- What you will do: Find out how many lines in the records have the string "Follow" in them, and state only that number.

- Data to examine:
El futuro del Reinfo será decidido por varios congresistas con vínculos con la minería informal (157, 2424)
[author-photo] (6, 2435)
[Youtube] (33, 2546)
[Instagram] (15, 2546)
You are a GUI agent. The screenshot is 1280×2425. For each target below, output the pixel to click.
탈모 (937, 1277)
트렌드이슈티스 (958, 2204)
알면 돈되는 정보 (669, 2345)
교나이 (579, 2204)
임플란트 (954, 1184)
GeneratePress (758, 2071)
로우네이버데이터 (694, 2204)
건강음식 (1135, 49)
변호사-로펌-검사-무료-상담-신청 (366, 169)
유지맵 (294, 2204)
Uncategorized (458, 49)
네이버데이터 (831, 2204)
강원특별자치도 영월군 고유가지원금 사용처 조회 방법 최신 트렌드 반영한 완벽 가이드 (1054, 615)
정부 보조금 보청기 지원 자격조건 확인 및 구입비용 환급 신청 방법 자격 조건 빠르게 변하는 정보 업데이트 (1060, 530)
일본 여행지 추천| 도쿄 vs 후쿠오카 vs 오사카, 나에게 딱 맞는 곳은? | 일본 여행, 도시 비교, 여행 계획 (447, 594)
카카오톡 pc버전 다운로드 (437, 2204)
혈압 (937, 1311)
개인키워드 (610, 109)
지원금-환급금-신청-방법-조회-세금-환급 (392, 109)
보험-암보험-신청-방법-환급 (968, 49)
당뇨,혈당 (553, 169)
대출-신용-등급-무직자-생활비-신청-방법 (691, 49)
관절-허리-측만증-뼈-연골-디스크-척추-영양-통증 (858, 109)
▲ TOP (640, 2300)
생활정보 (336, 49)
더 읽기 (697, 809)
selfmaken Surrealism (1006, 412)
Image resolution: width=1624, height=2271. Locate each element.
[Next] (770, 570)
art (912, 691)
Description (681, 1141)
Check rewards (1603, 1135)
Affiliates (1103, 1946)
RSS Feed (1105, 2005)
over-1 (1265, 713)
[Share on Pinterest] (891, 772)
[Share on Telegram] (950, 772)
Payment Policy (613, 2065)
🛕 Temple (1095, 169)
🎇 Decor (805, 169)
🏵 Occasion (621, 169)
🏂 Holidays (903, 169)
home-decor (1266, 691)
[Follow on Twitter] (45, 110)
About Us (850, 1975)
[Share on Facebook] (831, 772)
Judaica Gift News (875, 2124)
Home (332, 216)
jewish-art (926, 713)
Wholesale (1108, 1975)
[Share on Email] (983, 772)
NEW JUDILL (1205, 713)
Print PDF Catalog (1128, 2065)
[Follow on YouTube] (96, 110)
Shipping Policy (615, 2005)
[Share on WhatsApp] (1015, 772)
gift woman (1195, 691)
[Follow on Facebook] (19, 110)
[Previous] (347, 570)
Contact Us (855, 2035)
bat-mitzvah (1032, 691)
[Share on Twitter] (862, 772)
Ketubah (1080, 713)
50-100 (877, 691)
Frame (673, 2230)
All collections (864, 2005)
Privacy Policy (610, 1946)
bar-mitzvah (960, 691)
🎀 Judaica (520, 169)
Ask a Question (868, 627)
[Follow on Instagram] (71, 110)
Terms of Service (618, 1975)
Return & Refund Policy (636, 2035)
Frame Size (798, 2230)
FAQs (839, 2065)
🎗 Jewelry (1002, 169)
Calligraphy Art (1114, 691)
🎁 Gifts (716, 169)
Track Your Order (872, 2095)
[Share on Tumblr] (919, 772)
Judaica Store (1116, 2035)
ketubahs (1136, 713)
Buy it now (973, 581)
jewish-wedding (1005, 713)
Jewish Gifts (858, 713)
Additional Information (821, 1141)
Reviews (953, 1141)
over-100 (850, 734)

- Answer box: 4